### Text passage
Okay, so the father of the bride is a cardiologist who was in med school with Demetrios. So it stands to reason many of the people he’d invite would also be doctors, yes? Yes. So Demetrios and Kostas had a joyful, if short, reunion.
We heard music up the street some and followed the sound, to find a band consisting of a trumpet, a saxophone, a clarinet, and a bass drum. “They’re bringing the bride!” I exclaimed. That’s how it’s done in Greek villages: everybody gathers at the groom’s house, and then, accompanied by music and sometimes dancing, the party makes its way to the bride’s house. They pick her up there and escort her to the church to be married.
The whole village seemed to have been invited to this event; the streets were thronged as our procession moved toward the church.
The new bishop of the area (Florina) presided, the successor to the widely-loved Bishop Augustine Kandiotis. Bishop Augustine is still alive, but has profound dementia nowadays. The new bishop was his choice to succeed him.
Fr. Gervasios was also there, who has a famous prison ministry. He raises money to pay the debts of people who are in debtors’ prison, and has already released tens of thousands of them.
It was the first time we had seen the mother of the bride, Christina, since she lost her hearing. At that time, she was too depressed to see anyone. Today, of course, she was radiantly happy, and she has learned to lip-read very well.
The reception was huge; there were 50 tables, each seating ten, under tents on the lawn of the main hotel in town. The buffet was lavish and beautiful. We sat with or near several friends, including Andreas the poet and his wife Thomai; also Vasilios and Maria. Also sharing our table was Harry Truman! Or at least his double. Not only his features, but also his facial expressions were eerily like Truman’s. When we asked him, he said yes, the resemblance had provoked much comment.
I danced once before we had to leave, to the tune played at virtually every Greek wedding, “Beautiful is Our Bride.” We were to leave Greece the next day, so wanted to get home early, and Chrysostomos wanted to have coffee in Edessa on our way back. We got there just as the twilight was beginning, found the waterfalls, and a taverna situated between two of them. Two rushing rivers, each making an impressive roar, and then falling away down the mountain, on either side of us.
Here, courtesy of Wikipedia, is a picture of the terrace below where we sat, where we went to have a closer view of the falls.

### Data
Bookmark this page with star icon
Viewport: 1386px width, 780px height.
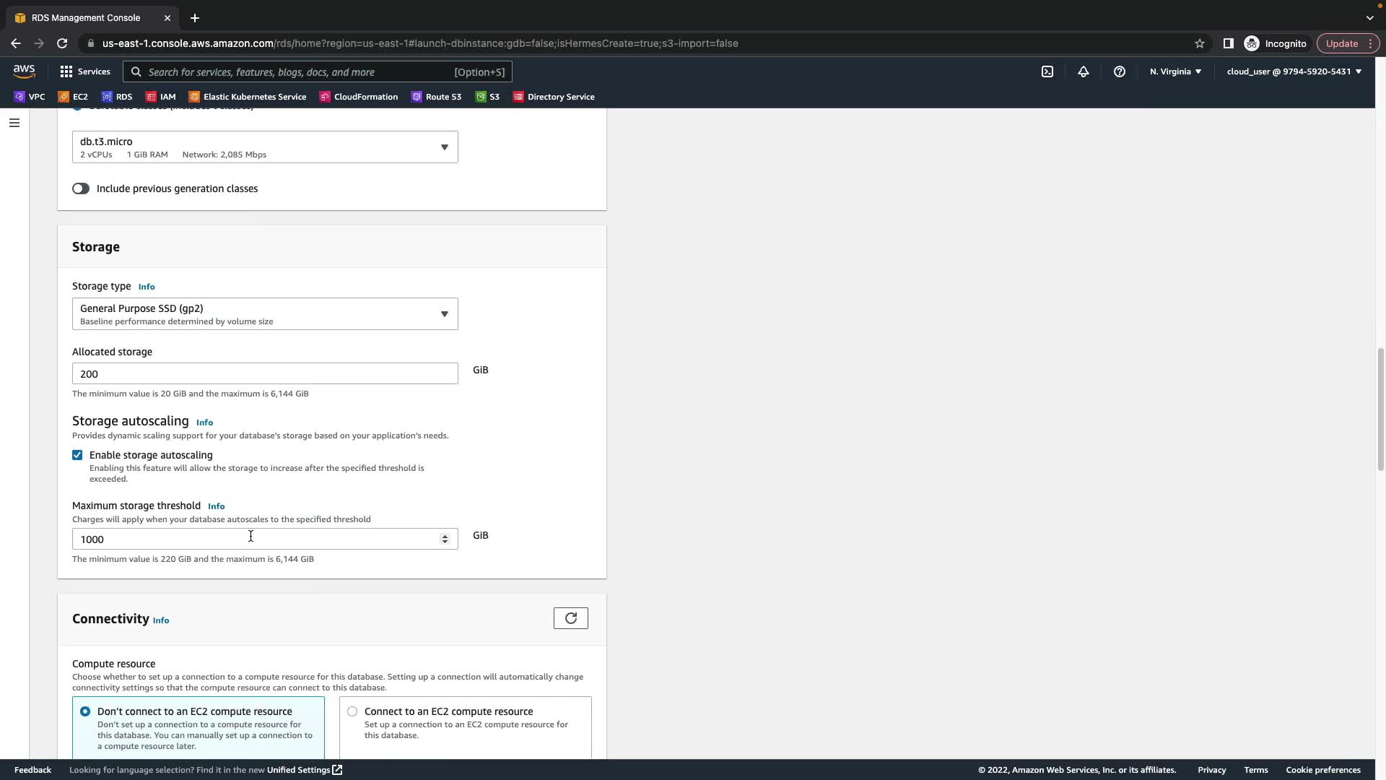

### Exercises to complete
- 1) In the wedding account above, copy out the passage between "Okay, so the" and "to be married.", inclusive.
- 2) Using the wedding account, decide whether each statement agrees with it. Answer yes or no, and quote the words that settle the matter.
(a) The band that went to fetch the bride included a violin.
(b) The reception had 50 tables, each seating ten.
(c) Bishop Augustine Kandiotis has died.
- 3) Name every musical instrument in the band described in the wedding account.

### Solved problems
- 1)
Okay, so the father of the bride is a cardiologist who was in med school with Demetrios. So it stands to reason many of the people he’d invite would also be doctors, yes? Yes. So Demetrios and Kostas had a joyful, if short, reunion.
We heard music up the street some and followed the sound, to find a band consisting of a trumpet, a saxophone, a clarinet, and a bass drum. “They’re bringing the bride!” I exclaimed. That’s how it’s done in Greek villages: everybody gathers at the groom’s house, and then, accompanied by music and sometimes dancing, the party makes its way to the bride’s house. They pick her up there and escort her to the church to be married.

- 2)
(a) No: "a band consisting of a trumpet, a saxophone, a clarinet, and a bass drum"
(b) Yes: "there were 50 tables, each seating ten"
(c) No: "Bishop Augustine is still alive"

- 3) trumpet, saxophone, clarinet, bass drum